I would suggest that this dialogue is indeed setting the stage for the essential purpose of Torah. It is expressing the unique message of Torah, that which distinguishes Judaism from most other religious ideologies and even that which distinguishes Jewish philosophy from the Neo-Platonism of much of Western thought.

My revered teacher, Rabbi Joseph B. Soloveitchik ztz”l, in his magnum opus Halakhic Man, distinguishes between three prototypical intellectual leaders:  Scientific Man (Ish hada’at), for whom the only universe is the observable material world in which he finds himself.  Religious Man (Ish ha’dat), who escapes from this material world of transiency and illusion, and whose real universe in the spiritual, supernal domain of the Divine; and Halakhic Man (Ish ha’halakhah), who sees the material world as his universe of dialogue and concern, but who is dissatisfied with the world as it is. He brings to this world an eternal and transcendent Torah Guide which must shape and perfect it in accord with the supernal Divine will.

The ish ha’halakha provides the third and most acceptable perspective, which expresses the mission of Israel and the purpose of Torah: to perfect the world in the Kingship of the Divine (Aleynu Prayer).

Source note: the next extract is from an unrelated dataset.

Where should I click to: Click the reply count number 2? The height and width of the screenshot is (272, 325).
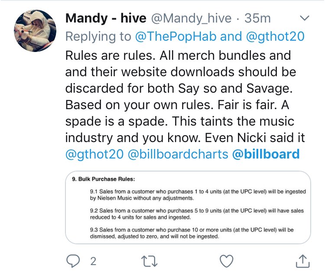pos(92,261)
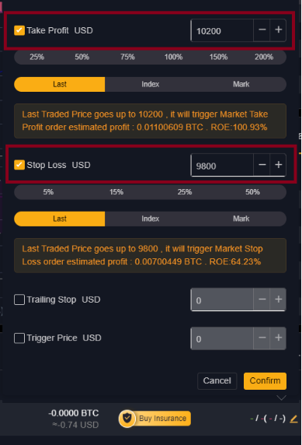Collapse panel using chevron below Confirm

point(281,398)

Let us now return to the Biblical dialogue between God and Moses.  God is about to provide Israel (and the world) with His Revelation.  Moses, initially the prototypical “Religious Man”, understands that in order to receive the Divine Revelation, one must come close to the Divine, one must divest oneself as much as possible from one’s physical and material external trappings, one must, at least climb to the top of the mountain.

“No”, says God, “this Revelation is meant for the material world, this Revelation is not limited to the intellectual and mystical elite;  in this Revelation, now to all of Israel and eventually to the entire world (Al Ken Nekaveh, the second paragraph of the Aleynu Prayer), the people are not expected to go up to God; in this Revelation, God and His Torah will come down to the people, will come down – and hopefully suffuse, re-shape and perfect – the entire material world.”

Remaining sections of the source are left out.